Virgil's second major work is a treatise on the inventor of all things: De Rerum inventoribus, published in 1499 first as a three-volume work in Venice, complemented by five more volumes and printed in Basel in 1521 in John Froben. With this work, Virgil founded the new interest of modernity to the figure of the inventor. In contrast to today narrowly defined notion of the inventor Virgil took the concept of the invention is very far, because he interpreted it as a creative act of cultural self-assertion of man. Ultimately, all ( cultural) history since the creation of a series of inventions in the sense of first steps and origins. Thus, the first three volumes of the work include such innovations as alphabets, laws and forms of government, fruit growing, obelisks and warm baths, arranged by subject.

While Virgil dealt in the first volumes mostly with the inventors of the ancient world, he devoted himself in the five subsequent volumes the beginning (ie, inventions ) of Christian institutions. With his perceptive analysis of the institutions of the Christian Church ( Priesthood, confession, sacrifice, various rites, etc.), as they existed in his time, and their beginnings in Jewish and Roman customs and institutions or as papal renewals, entered Virgil territory and contributed significantly to historization the process of becoming the medieval church. Overall, it can be De Rerum inventoribus be seen as a prototypical cultural history. During the first decades of the Reformation Virgil always remained faithful to the Roman Church; but with his critical remarks about the origins and thus the legitimacy of the institutions drew Virgil 's attention to the censors on his book. It was recorded in the mid-16th century in the Index of prohibited books; later editions had expurgiert in Catholic countries (ie " clean " ) are.

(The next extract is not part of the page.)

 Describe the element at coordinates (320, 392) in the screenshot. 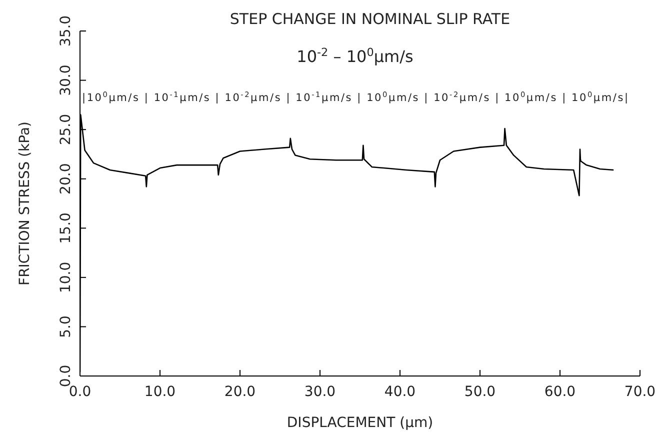

I see `x-tick-label: 30.0` at that location.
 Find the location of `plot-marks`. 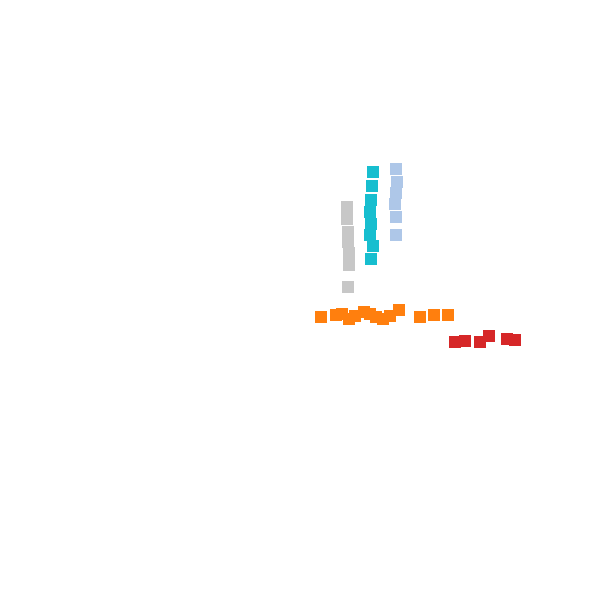

plot-marks is located at coordinates (418, 256).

In numerous libraries with historical collection of books editions of one or more works are to be found Virgil; alone in the Munich State Library, there are 61 copies of De Rerum inventoribus in 41 editions. Even in Virgil's time this work has been translated into five languages ​​and reprinted 40 times; it was a Renaissance bestseller.

Other works

  • The edition of the 8th edition of Niccolò Pirotti huge Martial comment, cornucopiae, Venice 1496
  • Inventoribus 1525 Printed in dominicam precem commentariolum (Commentary on the Our Father ), first with De Rerum in Basel,
  • Calamitate an edition of Gildas ' De, Excidio et conquestu Britanniae, the first critical edition of one of the older English historiography work, printed in 1525
  • At the suggestion of Erasmus translated Virgil a short work, the church father John Chrysostom attributed Regis et monachi comparatio ( printed Paris 1530)
  • De prodigiis et sortibus libri III ( 1526 and 1527 written, but only 1531 printed ); Virgil devoted this dialogue Francesco Maria della Rovere, Duke of Urbino.
  • Three dialogues, printed 1545 in Basel: De patientia et eius fructu libri II, De vita perfecta liber I and De veritate et mendacio liber I. The first dialogue, over- the patience was Guidobaldo II, Duke of Urbino, was dedicated.
  • His last dialogue De Iureiurando et periurio liber I, John, dedicated to the 1st Duke of Northumberland, was printed along with the previous four dialogues in 1553 in Basel.